--- What the task asks ---
Among these entries, how many lines contain "agent"? Say the number and nothing else.

--- Information provided ---
◆ ◆ ◆ ◆ ◆
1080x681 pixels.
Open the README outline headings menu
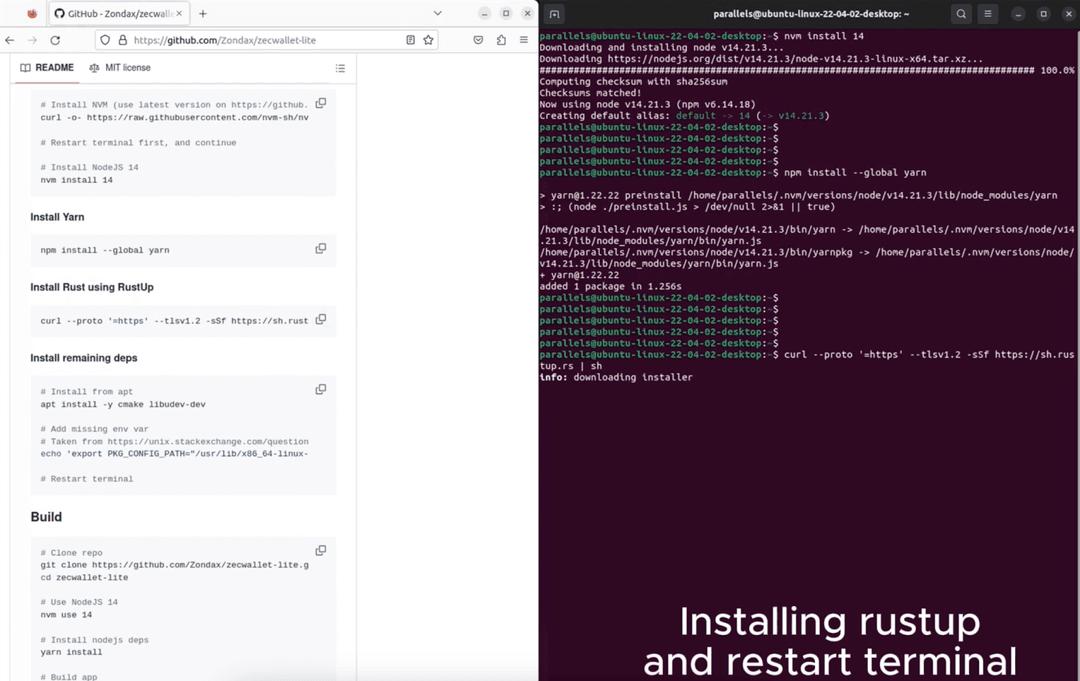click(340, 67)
◆ ◆ ◆ ◆ ◆
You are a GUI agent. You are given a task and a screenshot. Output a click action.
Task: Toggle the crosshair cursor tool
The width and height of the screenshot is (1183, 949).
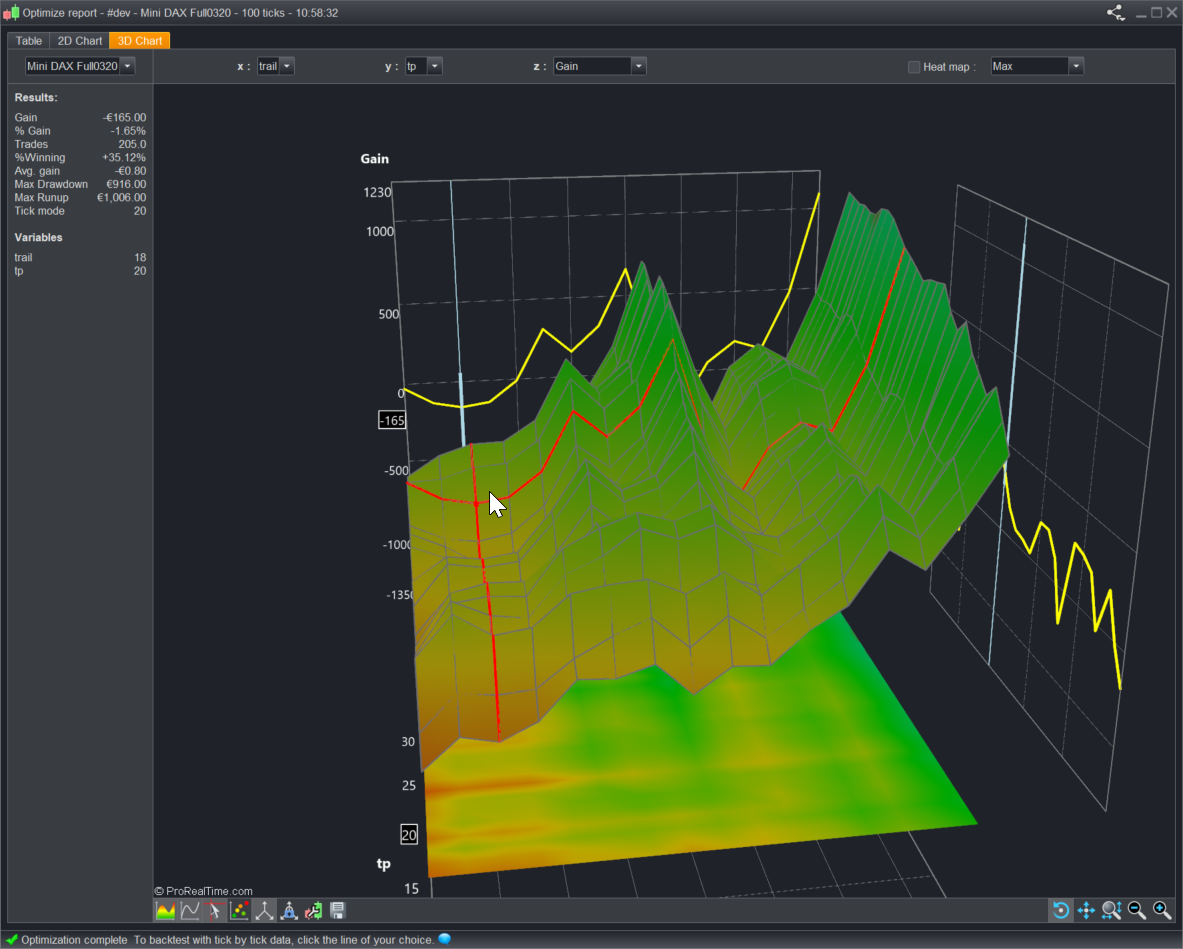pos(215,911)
◆ ◆ ◆ ◆ ◆
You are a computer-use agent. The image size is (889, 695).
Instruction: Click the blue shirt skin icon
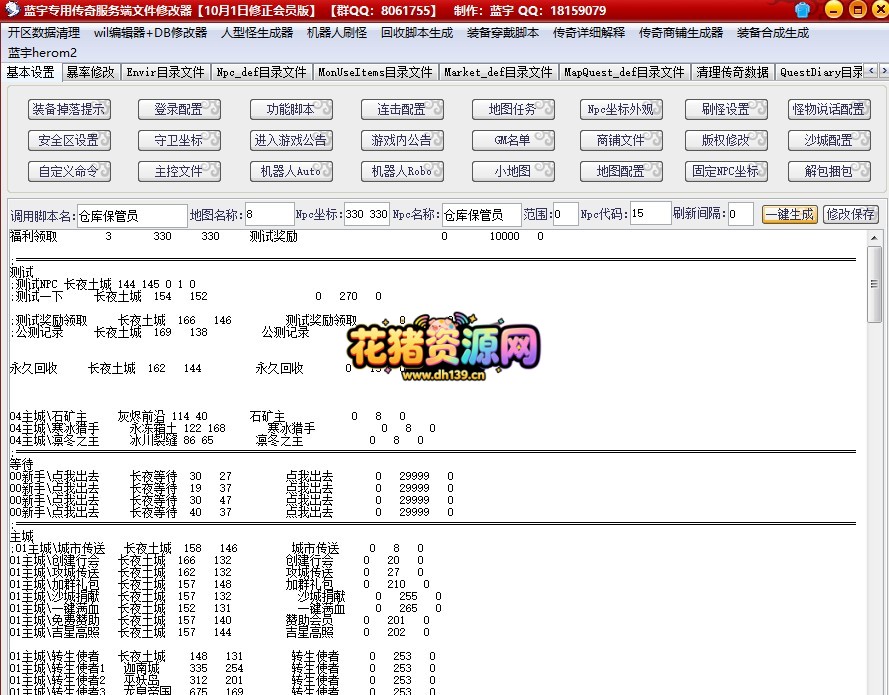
◆ ◆ ◆ ◆ ◆
--- Exercise output ---
2